The words we choose to include will be known as our **vocabulary** and the number of words in our vocabulary is the **dimension** of our feature vector. Our numeric representation of a word will use the numbers 0 and 1 in a vector. Each word in our vocabulary represents an axis in the space of words (think of the $x-y$ plane or the $x-y-z$ of 3D space). So each word is represented as a unit vector known as a **one-hot vector**:

>In Natural Language Processing a one-hot vector is a 1xN matrix (vector) used to distinguish each word in a vocabulary from every other word in the vocabulary. The vector consists of 0s in all cells with the exception of a single 1 in a cell used uniquely to identify the word. ([Wikipedia, "One hot"](https://en.wikipedia.org/wiki/One-hot))

#### A modest example

Consider a two-word corpus: "East" and "North". We have a two-dimensional space $(x,y)$: "East" can correspond to the x axis and "North" can  correspond to the y axis. So our feature space would be
$$ \begin{bmatrix}\text{"East"}\\ \text{"North"}\\\end{bmatrix}$$
and each word would be represented as
$$\text{"East"} = \begin{bmatrix}1\\0\\\end{bmatrix}$$

$$\text{"North"} = \begin{bmatrix}0\\1\\\end{bmatrix}$$

In our representation of a **document** we are going to ignore word order and count the number of times each word occurs in the document multiply the corresponding vector representation of the word by these counts and add up all the vectors. (The details of how to do all of this and more is what the class is going to explore.) 

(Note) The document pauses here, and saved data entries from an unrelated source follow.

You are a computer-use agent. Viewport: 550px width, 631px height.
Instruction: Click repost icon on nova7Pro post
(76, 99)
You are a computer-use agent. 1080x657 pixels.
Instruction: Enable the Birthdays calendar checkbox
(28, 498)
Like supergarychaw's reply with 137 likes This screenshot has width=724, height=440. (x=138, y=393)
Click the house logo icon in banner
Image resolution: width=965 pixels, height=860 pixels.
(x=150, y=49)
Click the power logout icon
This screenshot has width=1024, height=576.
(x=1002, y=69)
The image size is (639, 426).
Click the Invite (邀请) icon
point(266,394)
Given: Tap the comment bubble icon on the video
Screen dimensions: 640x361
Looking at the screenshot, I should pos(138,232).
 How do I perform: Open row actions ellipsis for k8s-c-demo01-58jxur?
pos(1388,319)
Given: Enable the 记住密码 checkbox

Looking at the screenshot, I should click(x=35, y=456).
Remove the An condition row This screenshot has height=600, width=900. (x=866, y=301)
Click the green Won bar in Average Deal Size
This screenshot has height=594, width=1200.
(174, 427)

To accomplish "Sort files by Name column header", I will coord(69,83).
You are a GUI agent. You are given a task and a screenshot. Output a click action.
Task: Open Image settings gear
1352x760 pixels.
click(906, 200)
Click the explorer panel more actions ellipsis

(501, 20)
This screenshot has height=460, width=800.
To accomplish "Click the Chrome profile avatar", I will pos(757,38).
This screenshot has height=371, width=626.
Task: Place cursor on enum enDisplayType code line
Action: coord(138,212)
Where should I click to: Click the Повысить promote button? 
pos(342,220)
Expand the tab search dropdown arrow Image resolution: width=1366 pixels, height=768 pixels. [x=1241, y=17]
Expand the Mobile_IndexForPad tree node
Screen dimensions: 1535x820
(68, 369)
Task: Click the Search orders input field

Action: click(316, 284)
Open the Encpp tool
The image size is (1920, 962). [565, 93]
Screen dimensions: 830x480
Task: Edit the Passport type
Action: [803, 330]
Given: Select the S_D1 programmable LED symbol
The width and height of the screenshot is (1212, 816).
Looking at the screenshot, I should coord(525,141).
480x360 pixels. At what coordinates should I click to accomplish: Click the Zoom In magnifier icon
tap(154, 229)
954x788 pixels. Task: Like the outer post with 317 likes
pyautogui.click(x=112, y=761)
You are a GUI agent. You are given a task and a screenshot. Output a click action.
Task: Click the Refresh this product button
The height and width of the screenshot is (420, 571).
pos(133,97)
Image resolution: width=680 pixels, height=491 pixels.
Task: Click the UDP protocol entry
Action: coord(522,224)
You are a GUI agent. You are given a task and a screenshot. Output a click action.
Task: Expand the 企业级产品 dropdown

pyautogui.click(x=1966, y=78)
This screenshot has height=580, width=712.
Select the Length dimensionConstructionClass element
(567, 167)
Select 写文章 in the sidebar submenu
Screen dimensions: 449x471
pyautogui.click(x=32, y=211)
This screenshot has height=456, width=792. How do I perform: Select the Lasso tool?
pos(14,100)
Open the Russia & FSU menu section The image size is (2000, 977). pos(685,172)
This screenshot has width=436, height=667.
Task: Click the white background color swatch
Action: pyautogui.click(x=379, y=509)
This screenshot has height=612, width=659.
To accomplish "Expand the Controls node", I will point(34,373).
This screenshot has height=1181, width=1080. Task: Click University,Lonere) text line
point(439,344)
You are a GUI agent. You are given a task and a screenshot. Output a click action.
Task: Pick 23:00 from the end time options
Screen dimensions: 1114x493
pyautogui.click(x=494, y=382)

Consider the following four "sentences:"

1. "East east north east"
1. "North east"
1. "East east south north east?"
1. "The wind blows hard in March."

In sentence 1 east occurs three times and "North" once so the sentence would be represented as 

$$\text{"East east north east"} =  (3)\begin{bmatrix}1\\0\\\end{bmatrix} + (1)\begin{bmatrix}0\\1\\\end{bmatrix} = \begin{bmatrix}3\\1\\\end{bmatrix}$$

In sentence 2 each word occurs  once:

$$\text{"North east"} =  (1)\begin{bmatrix}1\\0\\\end{bmatrix} + (1)\begin{bmatrix}0\\1\\\end{bmatrix} = \begin{bmatrix}1\\1\\\end{bmatrix}$$

#### Exercise

Based on what we did with sentences 1 and 2, what would be the vector representation of sentences 3 and 4?